2.      Karaktersitik Kualitas Lulusan
Usman (2006:411) mengemukakan 13 (tiga) belas karakteristik yang dimiliki oleh mutu pendidikan yaitu:
1)      Kinerja (performa) yakni berkaitan dengan aspek fungsional sekolah meliputi: kinerja guru dalam mengajar baik dalam memberikan penjelasan meyakinkan, sehat dan rajin mengajar, dan menyiapkan bahan pelajaran lengkap, pelayanan administratif dan edukatif sekolah baik dengan kinerja yang baik setelah menjadi sekolah vaforit,
2)      Waktu wajar (timelines) yakni sesuai dengan waktu yang wajar meliputi memulai dan mengakhiri pelajaran tepat waktu, waktu ulangan tepat,
3)      Handal (reliability) yakni usia pelayanan bertahan lama. Meliputi pelayanan prima yang diberikan sekolah bertahan lama dari tahun ke tahun, mutu sekolah tetap bertahan dan cenderung meningkat dari tahun ke tahun,
4)      Daya tahan (durability) yakni tahan banting, misalnya meskipun krisis  moneter, sekolah masih tetap bertahan,
5)      Indah (aesteties) misalnya eksterior dan interior sekolah ditata menarik, guru membuat media-media pendidikan yang menarik,
6)      Hubungan manusiawi (personal interface) yakni menjunjung tinggi nilai-nilai moral dan profesionalisme. Misalnya warga sekolah saling menghormati, demokrasi, dan menghargai profesionalisme,
7)      Mudah penggunaannya (easy of use) yakni sarana dan prasarana dipakai. Misalnya aturan-aturan sekolah mudah diterapkan, buku-buku perpustakaan mudah dipinjam di kembalikan tepat waktu,
8)      Bentuk khusus (feature) yakni keuggulan tertentu misalnya sekolah unggul dalam hal penguasaan teknologi informasi (komputerisasi),
9)      Standar tertentu (comformence to specification) yakni memenuhi standar tertentu. Misalnya sekolah telah memenuhi standar pelayanan minimal,
10)  Konsistensi (concistency) yakni keajengan, konstan dan stabil, misalnya mutu sekolah tidak menurun dari dulu hingga sekarang, warga sekolah konsisten dengan perkataannya,
11)  Seragam (uniformity) yakni tanpa variasi, tidak tercampur. Misalnya sekolah melaksanakan aturan, tidak pandang bulu, seragam dalam berpakaian,
12)  Mampu melayani (serviceability) yakni mampu memberikan pelayanan prima. Misalnya sekolah menyediakan kotak saran dan saran-saran yang masuk mampu dipenuhi dengan baik sehingga pelanggan merasa puas,
13)  Ketepatan (acuracy) yakni ketepatan dalam pelayanan misalnya sekolah mampu memberikan pelayanan sesuai dengan yang diinginkan pelanggan sekolah.
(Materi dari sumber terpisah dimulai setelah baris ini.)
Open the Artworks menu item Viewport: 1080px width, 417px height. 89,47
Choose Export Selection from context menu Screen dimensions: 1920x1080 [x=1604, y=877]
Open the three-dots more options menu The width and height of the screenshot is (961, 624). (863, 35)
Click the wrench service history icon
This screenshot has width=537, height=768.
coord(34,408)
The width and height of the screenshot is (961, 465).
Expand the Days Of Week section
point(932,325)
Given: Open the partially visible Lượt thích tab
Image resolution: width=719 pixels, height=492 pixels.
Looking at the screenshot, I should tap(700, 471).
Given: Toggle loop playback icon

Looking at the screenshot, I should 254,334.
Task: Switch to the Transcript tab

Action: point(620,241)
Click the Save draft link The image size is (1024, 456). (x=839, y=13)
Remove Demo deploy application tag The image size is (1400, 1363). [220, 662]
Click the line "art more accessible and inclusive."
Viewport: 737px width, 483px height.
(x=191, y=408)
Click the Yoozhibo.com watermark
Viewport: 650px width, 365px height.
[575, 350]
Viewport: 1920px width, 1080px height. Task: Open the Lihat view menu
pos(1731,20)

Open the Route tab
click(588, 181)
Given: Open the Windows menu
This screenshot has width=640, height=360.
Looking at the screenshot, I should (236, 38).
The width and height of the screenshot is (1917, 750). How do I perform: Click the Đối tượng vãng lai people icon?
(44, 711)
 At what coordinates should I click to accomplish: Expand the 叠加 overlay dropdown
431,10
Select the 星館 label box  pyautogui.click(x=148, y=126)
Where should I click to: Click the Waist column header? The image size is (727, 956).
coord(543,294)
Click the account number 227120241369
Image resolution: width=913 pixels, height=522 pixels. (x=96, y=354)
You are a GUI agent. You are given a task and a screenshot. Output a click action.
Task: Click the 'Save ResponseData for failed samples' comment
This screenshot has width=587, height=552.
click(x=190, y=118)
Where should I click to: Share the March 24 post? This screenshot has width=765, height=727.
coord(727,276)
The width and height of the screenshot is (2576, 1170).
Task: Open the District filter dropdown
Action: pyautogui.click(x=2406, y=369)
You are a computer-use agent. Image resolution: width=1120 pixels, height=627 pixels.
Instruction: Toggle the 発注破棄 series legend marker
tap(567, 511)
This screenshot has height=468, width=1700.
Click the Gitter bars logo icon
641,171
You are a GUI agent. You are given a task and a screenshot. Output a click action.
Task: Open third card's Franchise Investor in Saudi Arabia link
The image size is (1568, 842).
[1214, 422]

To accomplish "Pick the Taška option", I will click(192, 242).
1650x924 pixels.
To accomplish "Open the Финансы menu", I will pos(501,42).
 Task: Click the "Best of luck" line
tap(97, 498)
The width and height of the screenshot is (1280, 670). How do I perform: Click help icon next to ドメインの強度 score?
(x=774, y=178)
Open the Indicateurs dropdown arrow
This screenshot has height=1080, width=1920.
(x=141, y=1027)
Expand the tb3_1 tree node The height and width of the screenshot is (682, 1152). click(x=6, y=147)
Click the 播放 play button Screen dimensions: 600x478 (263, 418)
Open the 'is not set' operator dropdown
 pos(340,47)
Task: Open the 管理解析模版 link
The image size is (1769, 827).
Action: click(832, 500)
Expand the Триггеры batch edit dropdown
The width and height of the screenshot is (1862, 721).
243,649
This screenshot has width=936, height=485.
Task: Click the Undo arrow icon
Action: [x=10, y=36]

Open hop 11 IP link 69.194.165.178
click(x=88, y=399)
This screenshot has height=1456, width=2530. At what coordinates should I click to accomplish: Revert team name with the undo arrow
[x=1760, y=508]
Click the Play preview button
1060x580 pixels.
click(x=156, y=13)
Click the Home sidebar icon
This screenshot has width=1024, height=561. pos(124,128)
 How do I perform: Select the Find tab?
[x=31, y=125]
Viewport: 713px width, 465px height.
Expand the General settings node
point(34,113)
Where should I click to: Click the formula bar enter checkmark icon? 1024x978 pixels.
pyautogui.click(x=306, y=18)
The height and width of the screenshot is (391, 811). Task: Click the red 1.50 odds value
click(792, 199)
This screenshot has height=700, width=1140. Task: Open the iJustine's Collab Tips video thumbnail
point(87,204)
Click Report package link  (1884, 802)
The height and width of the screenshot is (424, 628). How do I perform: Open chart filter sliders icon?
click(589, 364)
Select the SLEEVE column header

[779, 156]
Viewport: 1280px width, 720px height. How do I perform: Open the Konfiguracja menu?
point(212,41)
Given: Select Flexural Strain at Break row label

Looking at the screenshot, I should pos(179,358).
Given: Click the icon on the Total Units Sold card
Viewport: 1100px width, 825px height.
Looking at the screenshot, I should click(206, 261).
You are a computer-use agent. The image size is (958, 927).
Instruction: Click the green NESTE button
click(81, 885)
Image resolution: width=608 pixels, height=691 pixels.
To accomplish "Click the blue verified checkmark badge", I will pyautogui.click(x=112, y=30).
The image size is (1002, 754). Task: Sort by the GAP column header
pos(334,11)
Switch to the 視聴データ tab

Dalam persaingan global, yang juga perlu dikembangkan bagi seorang guru adalah penguasaan bahasa asing. Dengan menguasai bahasa asing mereka akan mudah memperluas, memperdalam, dan meningkatkan pengetahuan karena dapat lebih banyak menyerap informasi, baik dari buku–buku berbahasa asing maupun lewat internet untuk mengembangkan kompetensi (Rivai dan Murni, 2009:901).
Faktor guru merupakan salah satu variabel input yang berpengaruh terhadap pencapaian kualitas pembelajaran. Proses pembelajaran akan menunjukkan kualitas tinggi apabila didukung oleh segala kesiapan input termasuk kinerja guru yang maksimal dalam kegiatan belajar mengajar. Hasil belajar tidak hanya satu macam akan tetapi bermacam–macam yang dikemukakan oleh Gagne dalam Nasution (1999:63). Sudjana (2005:42) dalam penelitiannya menyampaikan bahwa 76,6% hasil belajar siswa dipengaruhi oleh kinerja guru, dengan rincian: kompetensi guru mengajar memberikan sumbangan 32,43%, penguasaan materi pelajaran memberikan sumbangan 32,38% dan sikap guru terhadap mata pelajaran memberikan sumbangan 8,60%.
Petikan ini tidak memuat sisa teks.